Your instructions:
Put the lines starting at the one containing "The height and width of the screenshot is (1568, 2331)." and ending at the one containing "[x=91, y=1421]" into a Markdown table, with columns Row and Line, numbering each row and skipping any blank lines.
========
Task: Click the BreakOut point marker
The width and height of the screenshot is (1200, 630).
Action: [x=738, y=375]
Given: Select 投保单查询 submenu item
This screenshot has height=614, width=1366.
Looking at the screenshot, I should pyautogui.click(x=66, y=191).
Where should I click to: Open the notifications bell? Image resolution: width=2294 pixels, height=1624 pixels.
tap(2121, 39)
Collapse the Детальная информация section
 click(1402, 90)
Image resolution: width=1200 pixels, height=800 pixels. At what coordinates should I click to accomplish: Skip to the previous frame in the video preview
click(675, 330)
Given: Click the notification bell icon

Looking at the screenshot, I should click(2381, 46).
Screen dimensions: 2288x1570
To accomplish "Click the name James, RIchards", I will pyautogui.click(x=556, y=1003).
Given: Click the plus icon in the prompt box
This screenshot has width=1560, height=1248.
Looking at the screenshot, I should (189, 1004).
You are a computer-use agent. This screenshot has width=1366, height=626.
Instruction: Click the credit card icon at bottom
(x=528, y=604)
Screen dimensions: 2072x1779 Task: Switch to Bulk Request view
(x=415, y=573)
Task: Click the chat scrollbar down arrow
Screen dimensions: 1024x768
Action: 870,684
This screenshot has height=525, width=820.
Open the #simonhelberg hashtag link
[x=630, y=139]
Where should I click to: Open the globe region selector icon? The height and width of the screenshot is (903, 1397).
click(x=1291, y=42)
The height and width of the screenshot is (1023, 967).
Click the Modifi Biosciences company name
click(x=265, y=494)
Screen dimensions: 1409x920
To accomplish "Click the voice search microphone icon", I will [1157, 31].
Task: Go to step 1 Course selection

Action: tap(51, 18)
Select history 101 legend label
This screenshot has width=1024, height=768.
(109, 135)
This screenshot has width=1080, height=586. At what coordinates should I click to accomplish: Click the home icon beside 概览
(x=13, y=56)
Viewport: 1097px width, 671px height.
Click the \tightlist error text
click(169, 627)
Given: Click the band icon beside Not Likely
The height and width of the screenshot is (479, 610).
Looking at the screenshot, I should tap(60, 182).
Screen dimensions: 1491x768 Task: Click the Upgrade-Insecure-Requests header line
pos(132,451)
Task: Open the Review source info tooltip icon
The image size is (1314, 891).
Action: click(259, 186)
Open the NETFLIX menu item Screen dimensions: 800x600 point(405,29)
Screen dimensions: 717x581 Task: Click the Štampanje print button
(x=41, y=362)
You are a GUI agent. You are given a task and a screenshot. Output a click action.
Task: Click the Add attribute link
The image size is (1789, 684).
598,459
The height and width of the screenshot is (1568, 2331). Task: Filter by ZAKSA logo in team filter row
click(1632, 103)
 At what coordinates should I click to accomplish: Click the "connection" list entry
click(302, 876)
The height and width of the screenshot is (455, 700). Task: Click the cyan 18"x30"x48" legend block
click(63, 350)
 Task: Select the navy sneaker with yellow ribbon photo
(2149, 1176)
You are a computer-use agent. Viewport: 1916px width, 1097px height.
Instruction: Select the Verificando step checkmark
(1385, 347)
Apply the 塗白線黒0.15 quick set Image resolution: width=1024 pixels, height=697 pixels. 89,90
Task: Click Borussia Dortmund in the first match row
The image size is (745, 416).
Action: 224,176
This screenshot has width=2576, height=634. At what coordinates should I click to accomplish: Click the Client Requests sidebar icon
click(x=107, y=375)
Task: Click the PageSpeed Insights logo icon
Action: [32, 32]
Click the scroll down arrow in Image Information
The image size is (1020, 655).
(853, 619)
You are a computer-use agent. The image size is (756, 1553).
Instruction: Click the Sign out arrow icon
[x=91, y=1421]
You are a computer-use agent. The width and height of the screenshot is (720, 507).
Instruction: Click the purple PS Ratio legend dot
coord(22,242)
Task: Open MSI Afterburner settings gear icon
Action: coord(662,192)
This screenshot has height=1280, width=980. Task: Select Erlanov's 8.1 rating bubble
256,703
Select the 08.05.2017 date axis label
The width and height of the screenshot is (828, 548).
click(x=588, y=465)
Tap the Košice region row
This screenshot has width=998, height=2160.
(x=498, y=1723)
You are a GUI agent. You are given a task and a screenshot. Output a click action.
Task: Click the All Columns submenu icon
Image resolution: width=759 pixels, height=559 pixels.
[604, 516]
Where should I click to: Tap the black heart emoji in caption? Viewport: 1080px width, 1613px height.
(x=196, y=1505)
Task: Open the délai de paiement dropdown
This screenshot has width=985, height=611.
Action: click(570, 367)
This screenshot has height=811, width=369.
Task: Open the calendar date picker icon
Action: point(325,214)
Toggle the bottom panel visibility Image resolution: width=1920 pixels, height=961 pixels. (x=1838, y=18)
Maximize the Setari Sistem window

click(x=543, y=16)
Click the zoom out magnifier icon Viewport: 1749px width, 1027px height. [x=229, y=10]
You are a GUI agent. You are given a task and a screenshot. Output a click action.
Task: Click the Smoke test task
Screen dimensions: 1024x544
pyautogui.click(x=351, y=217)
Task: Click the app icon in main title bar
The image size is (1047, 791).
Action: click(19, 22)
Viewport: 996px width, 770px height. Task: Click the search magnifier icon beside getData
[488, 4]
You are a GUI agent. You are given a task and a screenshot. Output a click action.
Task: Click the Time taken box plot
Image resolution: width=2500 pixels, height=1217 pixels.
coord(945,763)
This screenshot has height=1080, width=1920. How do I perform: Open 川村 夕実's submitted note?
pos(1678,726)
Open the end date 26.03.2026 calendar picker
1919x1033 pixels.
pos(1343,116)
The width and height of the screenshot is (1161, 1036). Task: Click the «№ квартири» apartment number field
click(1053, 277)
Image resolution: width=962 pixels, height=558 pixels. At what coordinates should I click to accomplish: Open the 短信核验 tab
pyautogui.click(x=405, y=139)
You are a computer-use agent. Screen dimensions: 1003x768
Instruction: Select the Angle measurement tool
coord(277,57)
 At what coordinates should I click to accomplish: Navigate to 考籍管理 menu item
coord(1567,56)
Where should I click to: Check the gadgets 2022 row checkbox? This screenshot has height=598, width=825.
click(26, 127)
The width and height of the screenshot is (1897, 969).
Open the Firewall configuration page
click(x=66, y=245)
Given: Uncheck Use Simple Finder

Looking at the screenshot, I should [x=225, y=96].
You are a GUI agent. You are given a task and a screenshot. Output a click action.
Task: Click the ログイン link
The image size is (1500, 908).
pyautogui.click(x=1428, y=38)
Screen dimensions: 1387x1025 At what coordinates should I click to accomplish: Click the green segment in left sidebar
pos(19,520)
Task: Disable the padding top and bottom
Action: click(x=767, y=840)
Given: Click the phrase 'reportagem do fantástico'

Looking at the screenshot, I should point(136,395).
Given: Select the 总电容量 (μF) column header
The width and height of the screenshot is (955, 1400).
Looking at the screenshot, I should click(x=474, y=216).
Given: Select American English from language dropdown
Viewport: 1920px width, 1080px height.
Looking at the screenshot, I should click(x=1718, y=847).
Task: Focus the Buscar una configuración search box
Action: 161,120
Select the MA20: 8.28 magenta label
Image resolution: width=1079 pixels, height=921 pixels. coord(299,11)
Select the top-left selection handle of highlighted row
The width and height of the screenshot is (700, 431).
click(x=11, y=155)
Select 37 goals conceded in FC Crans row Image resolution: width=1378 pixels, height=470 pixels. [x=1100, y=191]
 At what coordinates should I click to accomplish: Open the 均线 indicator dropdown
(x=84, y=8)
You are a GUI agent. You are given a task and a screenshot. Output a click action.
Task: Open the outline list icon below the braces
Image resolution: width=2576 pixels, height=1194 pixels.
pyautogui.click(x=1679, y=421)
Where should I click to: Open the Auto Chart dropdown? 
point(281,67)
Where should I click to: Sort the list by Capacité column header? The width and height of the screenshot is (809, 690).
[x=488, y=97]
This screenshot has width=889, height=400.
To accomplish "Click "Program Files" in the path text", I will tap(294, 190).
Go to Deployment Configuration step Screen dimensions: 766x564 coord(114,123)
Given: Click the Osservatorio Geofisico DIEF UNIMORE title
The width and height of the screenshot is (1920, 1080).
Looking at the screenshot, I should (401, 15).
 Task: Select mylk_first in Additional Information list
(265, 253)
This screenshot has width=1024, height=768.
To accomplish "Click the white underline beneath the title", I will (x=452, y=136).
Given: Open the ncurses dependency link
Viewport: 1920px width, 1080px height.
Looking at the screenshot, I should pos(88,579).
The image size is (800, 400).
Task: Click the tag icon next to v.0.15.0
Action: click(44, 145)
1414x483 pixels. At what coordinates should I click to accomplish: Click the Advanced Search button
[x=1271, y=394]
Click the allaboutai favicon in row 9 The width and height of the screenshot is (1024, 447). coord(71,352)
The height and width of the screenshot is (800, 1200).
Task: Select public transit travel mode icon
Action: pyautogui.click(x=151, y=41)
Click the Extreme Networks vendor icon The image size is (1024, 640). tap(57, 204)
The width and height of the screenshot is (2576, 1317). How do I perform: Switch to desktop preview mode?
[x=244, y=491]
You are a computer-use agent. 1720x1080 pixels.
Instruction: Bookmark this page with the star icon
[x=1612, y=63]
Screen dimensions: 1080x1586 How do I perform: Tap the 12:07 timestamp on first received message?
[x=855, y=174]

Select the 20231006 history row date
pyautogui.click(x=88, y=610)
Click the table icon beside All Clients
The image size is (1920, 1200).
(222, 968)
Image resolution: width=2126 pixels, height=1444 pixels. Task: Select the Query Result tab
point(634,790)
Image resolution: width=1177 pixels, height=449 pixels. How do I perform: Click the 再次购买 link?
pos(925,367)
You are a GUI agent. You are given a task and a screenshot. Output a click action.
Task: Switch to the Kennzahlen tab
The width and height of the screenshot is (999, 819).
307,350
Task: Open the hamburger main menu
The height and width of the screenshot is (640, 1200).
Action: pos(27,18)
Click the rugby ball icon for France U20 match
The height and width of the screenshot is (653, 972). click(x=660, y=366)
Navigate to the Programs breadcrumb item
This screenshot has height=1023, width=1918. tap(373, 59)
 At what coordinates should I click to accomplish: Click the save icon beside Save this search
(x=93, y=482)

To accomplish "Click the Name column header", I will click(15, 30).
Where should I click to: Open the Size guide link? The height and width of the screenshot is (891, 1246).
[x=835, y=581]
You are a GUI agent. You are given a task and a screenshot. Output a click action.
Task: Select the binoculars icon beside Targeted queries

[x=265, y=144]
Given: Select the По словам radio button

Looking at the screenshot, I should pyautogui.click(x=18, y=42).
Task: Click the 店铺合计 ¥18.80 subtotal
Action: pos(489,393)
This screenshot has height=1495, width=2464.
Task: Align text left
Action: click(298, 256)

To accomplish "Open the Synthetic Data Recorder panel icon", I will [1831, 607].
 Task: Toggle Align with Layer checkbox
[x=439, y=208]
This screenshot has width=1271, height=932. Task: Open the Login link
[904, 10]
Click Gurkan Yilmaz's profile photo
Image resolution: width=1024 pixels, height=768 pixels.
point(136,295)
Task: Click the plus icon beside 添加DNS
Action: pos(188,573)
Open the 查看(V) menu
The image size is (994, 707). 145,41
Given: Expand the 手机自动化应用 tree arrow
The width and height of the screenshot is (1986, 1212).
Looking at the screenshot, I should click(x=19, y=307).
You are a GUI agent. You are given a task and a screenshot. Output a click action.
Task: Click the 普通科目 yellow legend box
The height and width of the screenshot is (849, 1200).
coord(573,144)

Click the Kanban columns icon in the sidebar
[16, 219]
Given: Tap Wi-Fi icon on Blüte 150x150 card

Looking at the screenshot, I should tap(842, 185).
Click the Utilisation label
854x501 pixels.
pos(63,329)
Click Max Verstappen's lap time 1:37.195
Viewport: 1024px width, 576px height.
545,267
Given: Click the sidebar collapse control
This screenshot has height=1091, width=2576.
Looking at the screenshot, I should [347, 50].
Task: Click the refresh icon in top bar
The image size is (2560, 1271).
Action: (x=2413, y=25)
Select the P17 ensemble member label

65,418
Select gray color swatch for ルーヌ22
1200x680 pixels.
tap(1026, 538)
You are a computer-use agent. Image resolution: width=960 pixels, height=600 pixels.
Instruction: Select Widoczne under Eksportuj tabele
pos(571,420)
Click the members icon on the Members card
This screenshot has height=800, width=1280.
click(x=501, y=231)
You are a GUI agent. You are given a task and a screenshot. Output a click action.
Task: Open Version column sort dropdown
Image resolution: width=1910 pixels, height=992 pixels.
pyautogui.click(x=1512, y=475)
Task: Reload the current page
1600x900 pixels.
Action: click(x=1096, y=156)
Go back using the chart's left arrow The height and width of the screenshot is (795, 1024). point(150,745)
========
Expected answer:
| Row | Line |
|---|---|
| 1 | The height and width of the screenshot is (1568, 2331). Task: Filter by ZAKSA logo in team filter row |
| 2 | click(1632, 103) |
| 3 |  At what coordinates should I click to accomplish: Click the "connection" list entry |
| 4 | click(302, 876) |
| 5 | The height and width of the screenshot is (455, 700). Task: Click the cyan 18"x30"x48" legend block |
| 6 | click(63, 350) |
| 7 |  Task: Select the navy sneaker with yellow ribbon photo |
| 8 | (2149, 1176) |
| 9 | You are a computer-use agent. Viewport: 1916px width, 1097px height. |
| 10 | Instruction: Select the Verificando step checkmark |
| 11 | (1385, 347) |
| 12 | Apply the 塗白線黒0.15 quick set Image resolution: width=1024 pixels, height=697 pixels. 89,90 |
| 13 | Task: Click Borussia Dortmund in the first match row |
| 14 | The image size is (745, 416). |
| 15 | Action: 224,176 |
| 16 | This screenshot has width=2576, height=634. At what coordinates should I click to accomplish: Click the Client Requests sidebar icon |
| 17 | click(x=107, y=375) |
| 18 | Task: Click the PageSpeed Insights logo icon |
| 19 | Action: [32, 32] |
| 20 | Click the scroll down arrow in Image Information |
| 21 | The image size is (1020, 655). |
| 22 | (853, 619) |
| 23 | You are a computer-use agent. The image size is (756, 1553). |
| 24 | Instruction: Click the Sign out arrow icon |
| 25 | [x=91, y=1421] |